View attachment 213486

Why towards the missing q not opposite to it ? Why exactly \frac{1}{4\pi\epsilon_0}\frac{qQ}{r^2} ?

Can you think of some other simple change that would have been equivalent to removing one charge q?

 

[Quanta]

Can you think of some other simple change that would have been equivalent to removing one charge q?

I tried with 5 sided regular polygon, removing one charge in the corner and adding graphically all force vectors I got net force vector directed toward missing charge. The same must be applied with 13 sided regular polygon without adding all vectors, from the figure we see that there is a symmetry represented by blue axis, forces from left and right sides cancel each other, so Q should move toward the missing charge, because of gap between charges (and because of the more dense placement on the south side ?). The magnitude of force on Q is \frac{1}{4\pi\epsilon_0}\frac{qQ}{r^2} where r = r_1 + r_2 + ... + r_{12}. Is everything ok ? Any corrections ?

 

[Quanta]

I already know answer from the solution manual :

I want to get this answer with the help of logical reasoning without using any geometric properties of adding all vectors.

 

[haruspex]

I tried with 5 sided regular polygon, removing one charge

Ok, but I said instead of removing a charge. What, equivalently, could you add?

 

[Quanta]

I have an explanation.
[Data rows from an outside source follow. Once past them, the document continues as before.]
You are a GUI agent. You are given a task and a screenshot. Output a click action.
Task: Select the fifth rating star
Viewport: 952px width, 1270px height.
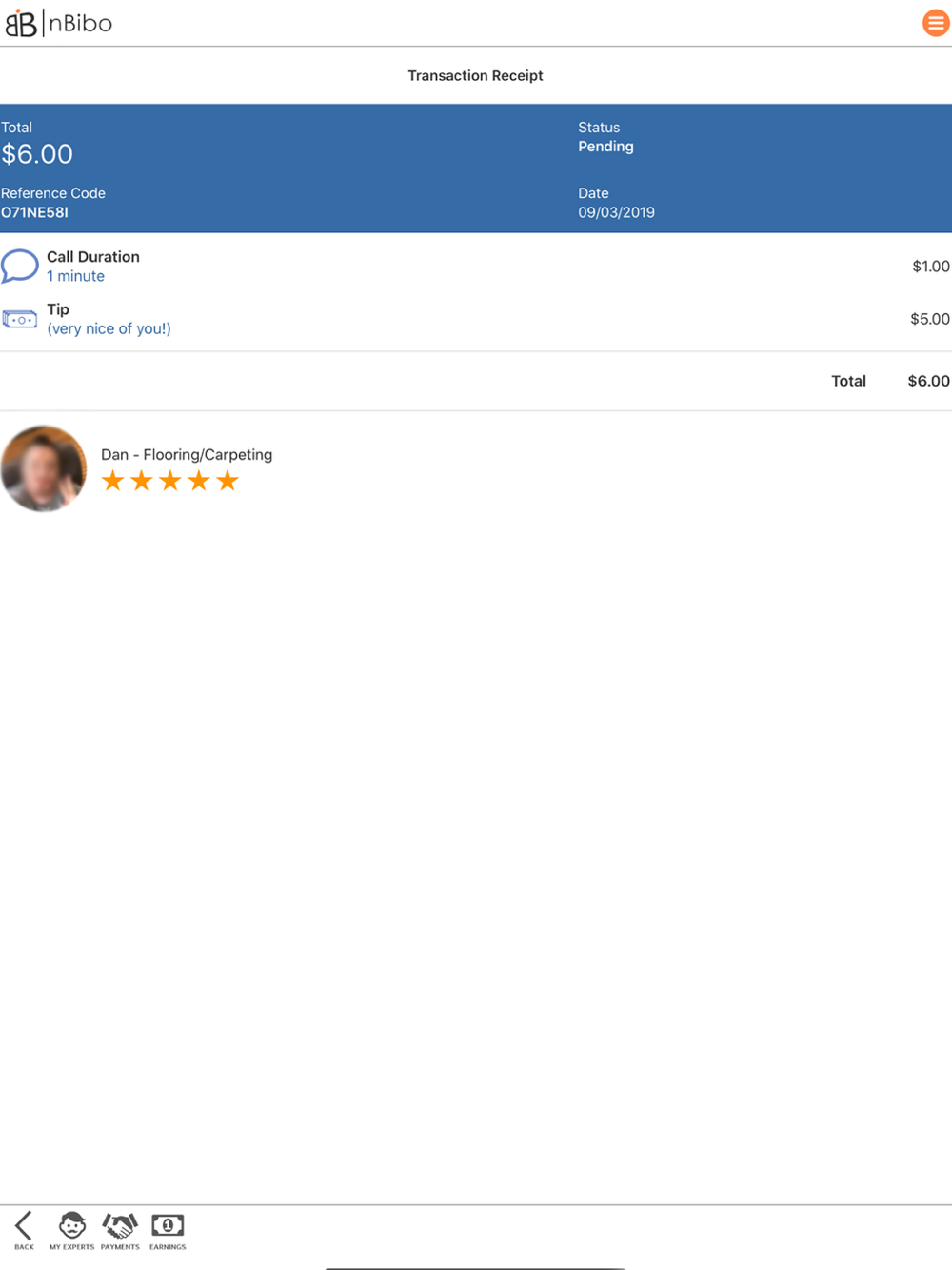tap(228, 481)
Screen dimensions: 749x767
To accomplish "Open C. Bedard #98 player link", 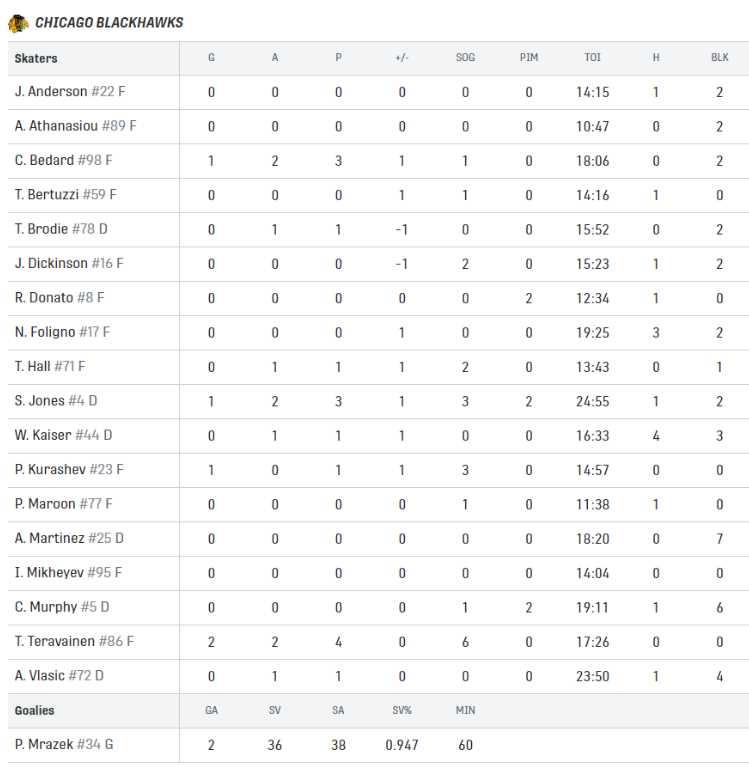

When 13 charges were present the system was balanced, the applied force on Q from any charge is \frac{1}{4\pi\epsilon_0}\frac{qQ}{r^2} this is a force to maintain equilibrium, after removing charge system becomes unbalanced, so the net force points toward the missing charge and is \frac{1}{4\pi\epsilon_0}\frac{qQ}{r^2}.

What, equivalently, could you add?

add charge(s)... but where ? I'm interesting where you're pointing me.

 

[haruspex]

add charge(s)... but where ?

If you have a charge q at point P, what charge could you add which is electrically equivalent to removing the charge q?

 

[Quanta]

If you have a charge q at point P, what charge could you add which is electrically equivalent to removing the charge q?

Opposite to it.

 

[haruspex]

Opposite to it.

Yes, add a charge of -q at P. We know that the q charges balance each other at the centre, so what is the effect there of adding the -q charge?

 

[Quanta]

We know that the q charges balance each other at the centre, so what is the effect there of adding the -q charge?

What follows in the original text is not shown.